What is endoscopy?
Endoscopy is a procedure where the inside of your pet’s body can be examined without the need for a traditional invasive surgical procedure. An endoscope (scope) is a long, thin, flexible tube with a camera and a light source at one end, and a large television screen at the other. High quality, colour images of your pet’s body are then relayed to the screen where the vets can assess them in real time. Images can also be saved for the purposes of referral for a second opinion, if required.

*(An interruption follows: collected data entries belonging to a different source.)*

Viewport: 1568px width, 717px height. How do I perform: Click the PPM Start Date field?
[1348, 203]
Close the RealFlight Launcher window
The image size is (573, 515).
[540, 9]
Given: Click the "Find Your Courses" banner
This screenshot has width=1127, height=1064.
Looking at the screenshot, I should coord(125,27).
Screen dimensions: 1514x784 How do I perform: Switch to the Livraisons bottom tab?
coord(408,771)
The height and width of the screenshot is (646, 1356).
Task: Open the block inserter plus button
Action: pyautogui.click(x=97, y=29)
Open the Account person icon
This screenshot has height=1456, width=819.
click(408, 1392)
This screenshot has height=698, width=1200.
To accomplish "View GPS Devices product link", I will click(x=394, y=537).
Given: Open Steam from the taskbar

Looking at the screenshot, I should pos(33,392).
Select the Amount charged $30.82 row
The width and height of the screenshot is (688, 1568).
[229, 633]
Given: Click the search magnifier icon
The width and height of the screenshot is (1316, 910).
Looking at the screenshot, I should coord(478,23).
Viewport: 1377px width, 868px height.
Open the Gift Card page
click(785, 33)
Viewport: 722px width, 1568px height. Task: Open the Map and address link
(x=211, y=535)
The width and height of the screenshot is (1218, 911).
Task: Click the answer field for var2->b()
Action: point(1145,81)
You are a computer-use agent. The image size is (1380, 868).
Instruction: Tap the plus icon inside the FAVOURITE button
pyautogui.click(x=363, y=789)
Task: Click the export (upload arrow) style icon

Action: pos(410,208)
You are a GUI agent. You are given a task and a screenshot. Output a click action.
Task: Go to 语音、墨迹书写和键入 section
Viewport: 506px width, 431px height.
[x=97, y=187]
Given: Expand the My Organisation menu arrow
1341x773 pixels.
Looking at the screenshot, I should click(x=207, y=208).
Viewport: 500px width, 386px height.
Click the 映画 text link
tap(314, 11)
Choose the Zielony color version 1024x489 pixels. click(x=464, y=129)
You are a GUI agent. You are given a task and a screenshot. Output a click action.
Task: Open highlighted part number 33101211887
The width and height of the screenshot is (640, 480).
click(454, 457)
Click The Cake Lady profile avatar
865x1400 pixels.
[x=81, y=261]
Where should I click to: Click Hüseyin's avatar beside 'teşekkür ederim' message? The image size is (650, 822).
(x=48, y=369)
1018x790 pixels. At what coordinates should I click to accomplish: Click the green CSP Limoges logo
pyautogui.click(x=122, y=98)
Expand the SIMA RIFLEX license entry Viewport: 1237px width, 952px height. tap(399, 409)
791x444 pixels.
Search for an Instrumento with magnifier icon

What happens during a scope?
Your pet would be brought into us first thing ready for anaesthesia; not having any food from 8pm the night before. Your pet will then be put under general anaesthesia to enable us to maneuver the endoscope freely and safely without causing unnecessary distress or discomfort. Our endoscope can be passed into the mouth then either into your pet’s oesophagus, stomach and intestines or even down their trachea and into their lungs to asses for any disease processes or objects that should be there (foreign bodies). Colonoscopy is often performed to investigate disorders of the lower bowel such as diarrhoea.
What can the scope do?
Endoscopy can be used to investigate various illness or for emergency treatment. We have an array of equipment we can use through the endoscope, allowing us to take multiple biopsies without the need for a scalpel blade and open surgery, making the procedure much less invasive for your pet. We can also remove foreign bodies from both the stomach and the lungs, very useful for pets who are always getting into things they shouldn’t!
All of our vets and nurses are trained in using the endoscope so it can be used day or night, and there is no need for external referral.